> _Exercise prompt_
Find "Events (986, 299)" in the data below; transcribe the line it appears on and each line after it, exactly, to the end, and nothing else.

Pixel coordinate grounding data
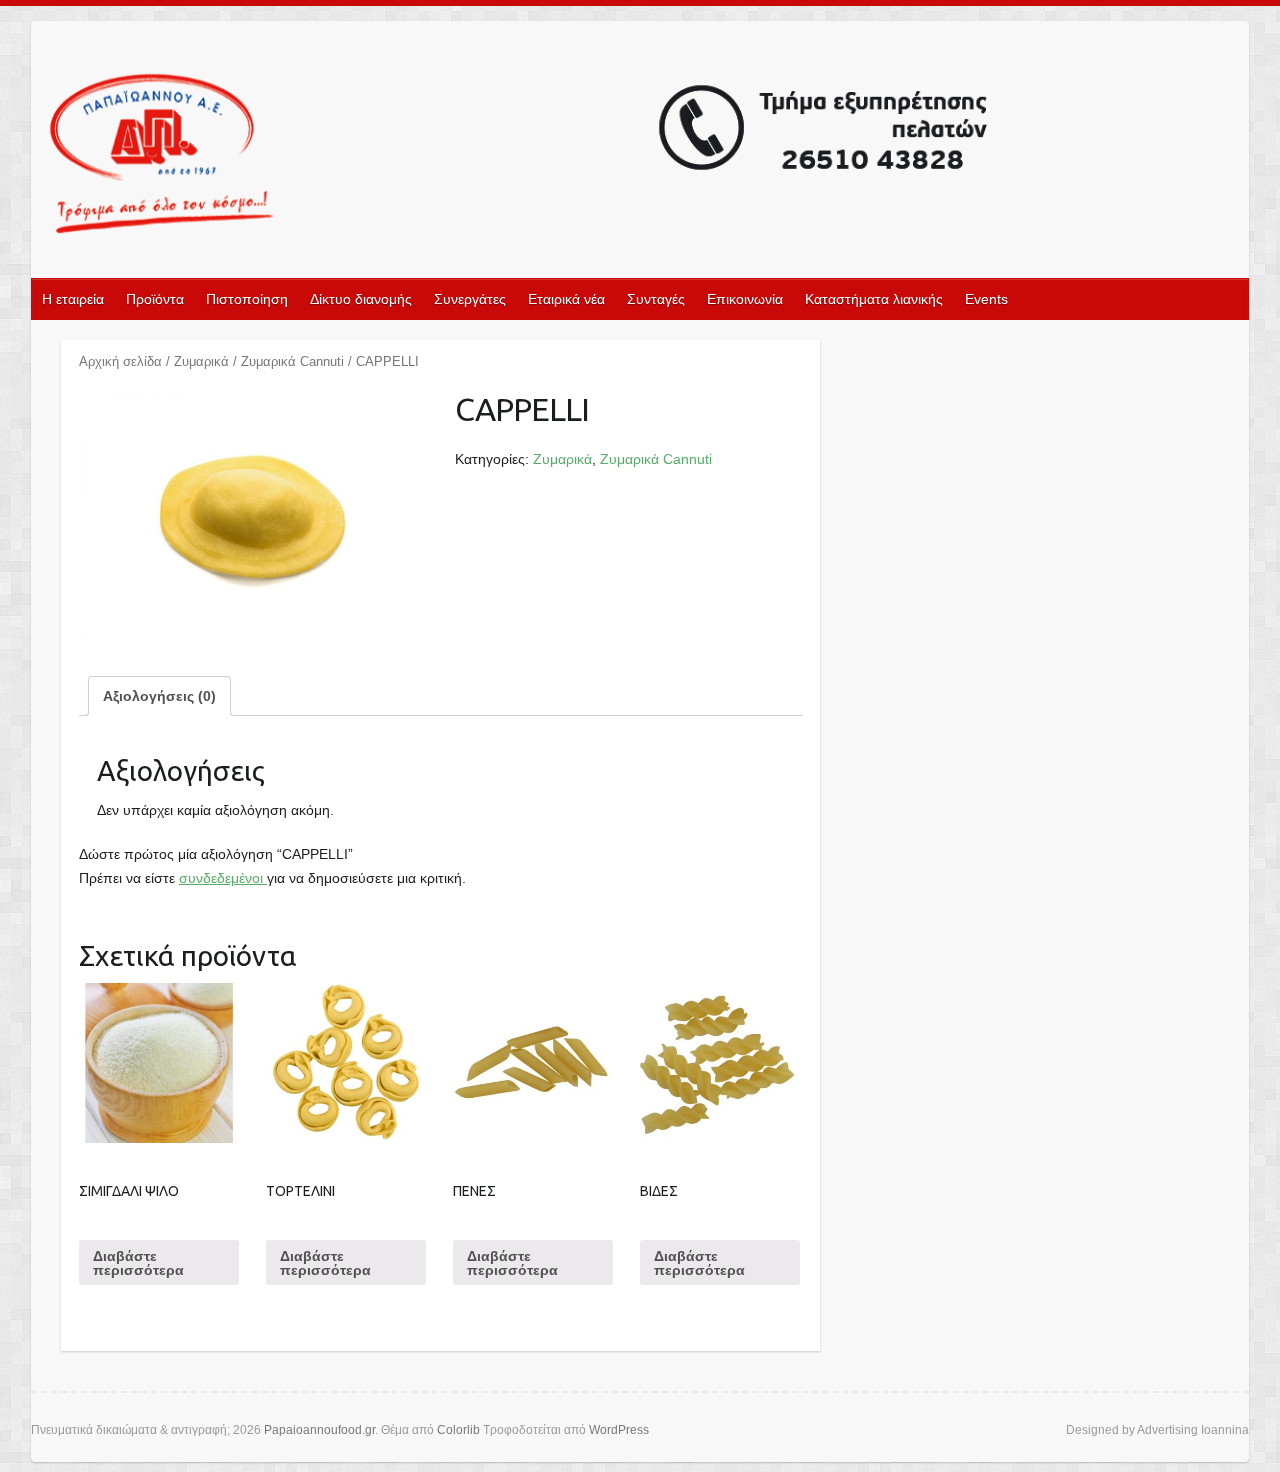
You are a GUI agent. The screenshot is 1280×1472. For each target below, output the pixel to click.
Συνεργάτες (470, 299)
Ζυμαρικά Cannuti (292, 361)
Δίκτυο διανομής (361, 299)
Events (986, 299)
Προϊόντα (155, 299)
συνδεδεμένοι (223, 878)
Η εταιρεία (73, 299)
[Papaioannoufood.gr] (520, 155)
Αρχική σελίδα (120, 361)
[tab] (159, 696)
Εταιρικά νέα (566, 299)
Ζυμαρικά (201, 361)
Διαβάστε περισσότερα (138, 1263)
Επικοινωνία (745, 299)
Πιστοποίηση (247, 299)
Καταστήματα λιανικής (874, 299)
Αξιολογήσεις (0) (159, 696)
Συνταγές (656, 299)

> _Output_
Events (986, 299)
Προϊόντα (155, 299)
συνδεδεμένοι (223, 878)
Η εταιρεία (73, 299)
[Papaioannoufood.gr] (520, 155)
Αρχική σελίδα (120, 361)
[tab] (159, 696)
Εταιρικά νέα (566, 299)
Ζυμαρικά (201, 361)
Διαβάστε περισσότερα (138, 1263)
Επικοινωνία (745, 299)
Πιστοποίηση (247, 299)
Καταστήματα λιανικής (874, 299)
Αξιολογήσεις (0) (159, 696)
Συνταγές (656, 299)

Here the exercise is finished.